Ingeborg Reinders lives in the Netherlands and is a student at the Breda NHTV University of Applied Sciences.
Holidays are important for people, humanity and the world. Holidays expand your identity, strengthen your solidarity with others and fortify you. These insights were shared with us by Nhlanhla from South Africa and Ingeborg from the Netherlands. How do two young people raised in very different worlds see holidays? What do they see as the essence of the holiday experience? And how important is it to guarantee everyone the right to a holiday?
Nhlanhla Nkwanyana and Ingeborg Reinders, together with fellow Leisure and Tourism students, were part of an international study group which came together to work on a recreational project in Durban during the World Leisure Conference 2016.
Though the worlds they live in are vastly different, Nhlanhla and Ingeborg are well on the way to becoming best friends. This is what happens when you travel, meet other people, spend time together and are open to learning from others.

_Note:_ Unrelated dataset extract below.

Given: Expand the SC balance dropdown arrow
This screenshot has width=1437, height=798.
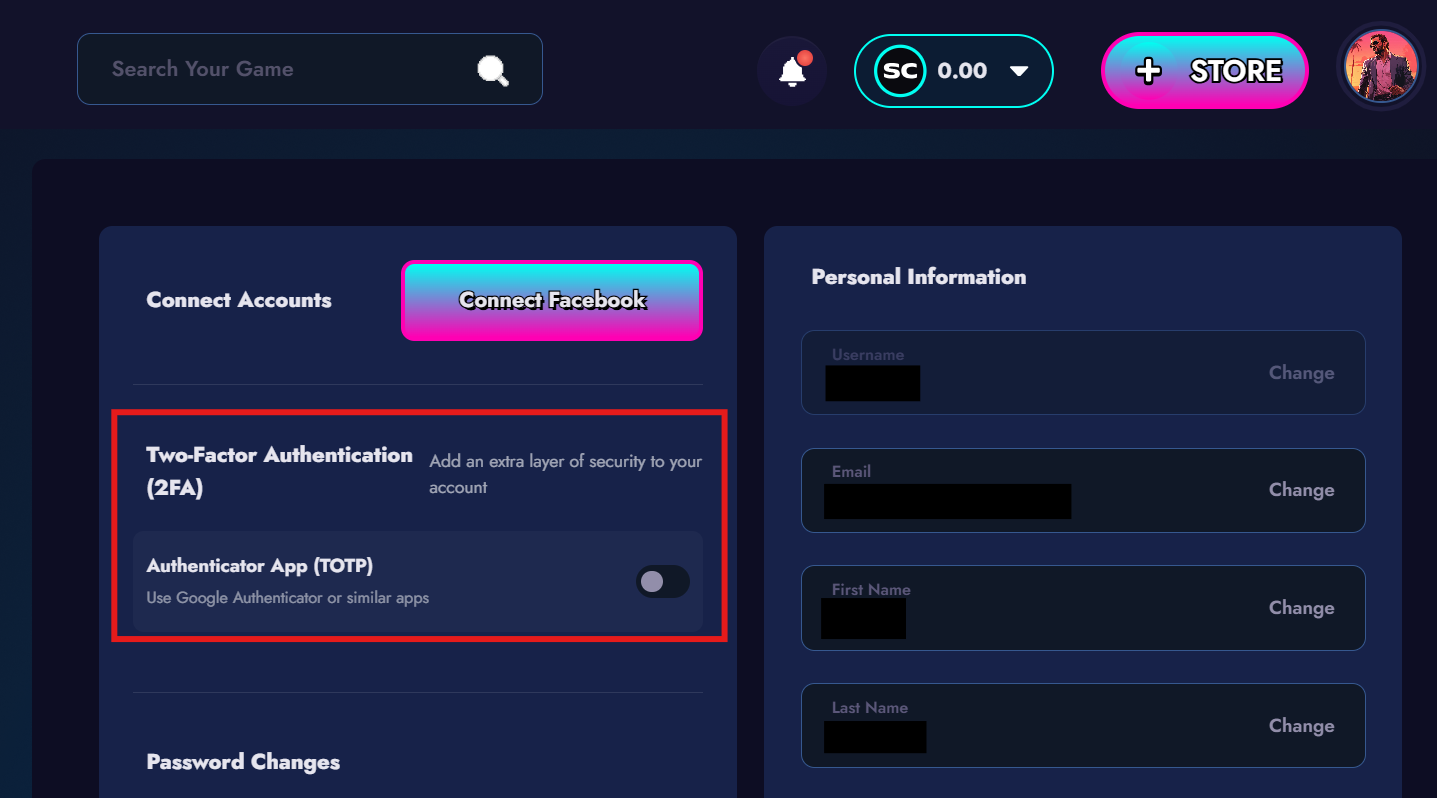Looking at the screenshot, I should click(x=1019, y=71).
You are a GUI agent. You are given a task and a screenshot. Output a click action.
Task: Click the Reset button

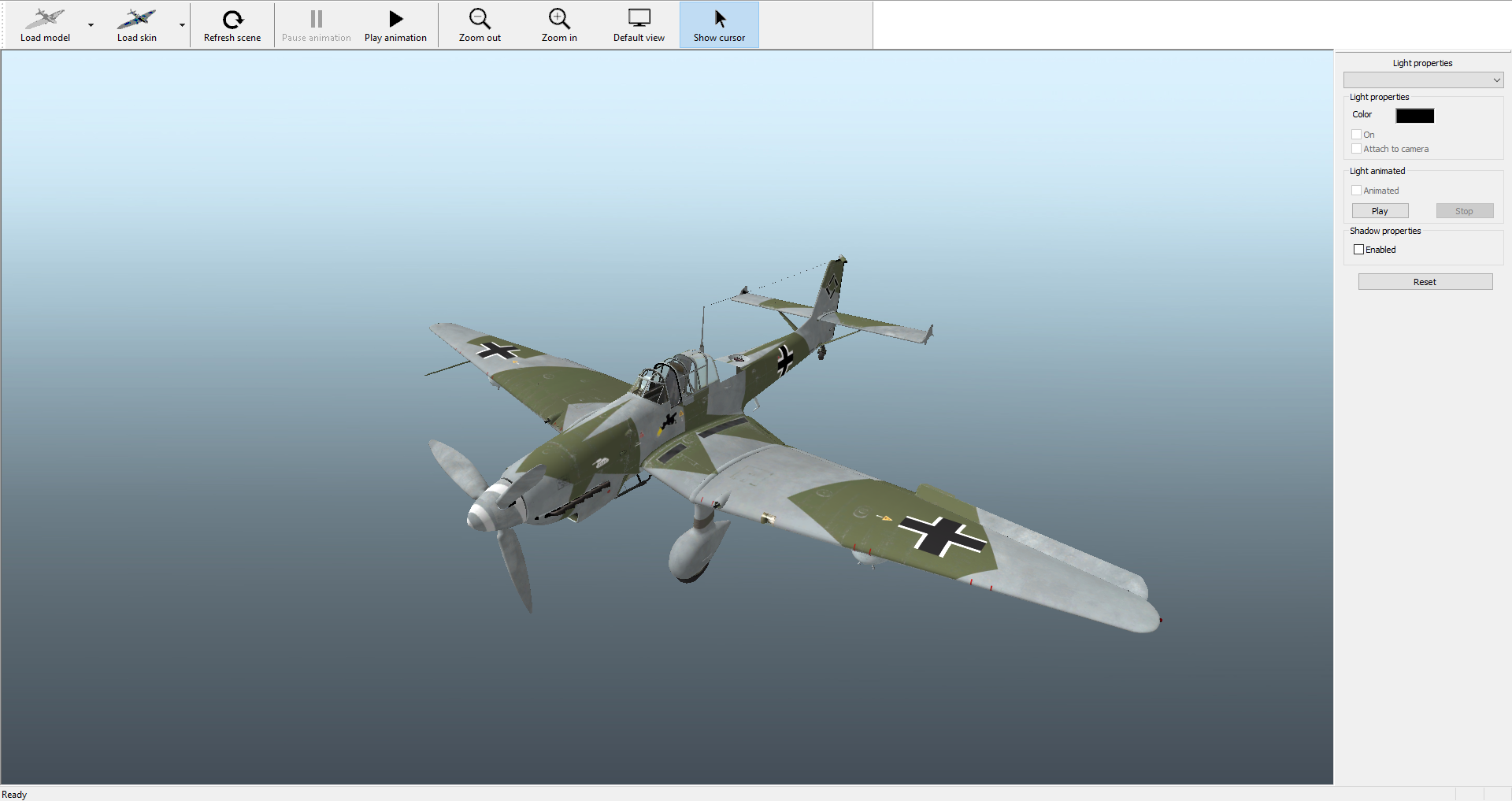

What do holidays do for us as people?
‘Holidays are about slowly getting a feel for the mystery of life, experiencing nature. Gradually opening yourself up to amazement, to what might happen, to what you might discover about yourself and who you are.’
Tolerance and holidays
'When more of us are given the opportunity to discover a part of the world and visit places and people outside our everyday environment, we grow closer together as people. By entering other peoples’ worlds, we become more tolerant of each other. We get better at coping with differences. That’s important, because it is of tremendous value for people to grow closer together, for us to learn to cope with differences. The world really needs this, especially nowadays.’
People have the right to choose to go on holiday
Several articles of the Universal Declaration of Human Rights point to the concept that free time is a human right. Is that also true for holidays? Ingeborg and Nhlanhla: ‘Yes, it could be said that going on holiday is a universal human right. Going on holiday isn’t a ‘must’, but it must be possible. Thus, the human right is not so much the holiday, but rather having the option of going on holiday. We have to guarantee this freedom of choice for every human being.’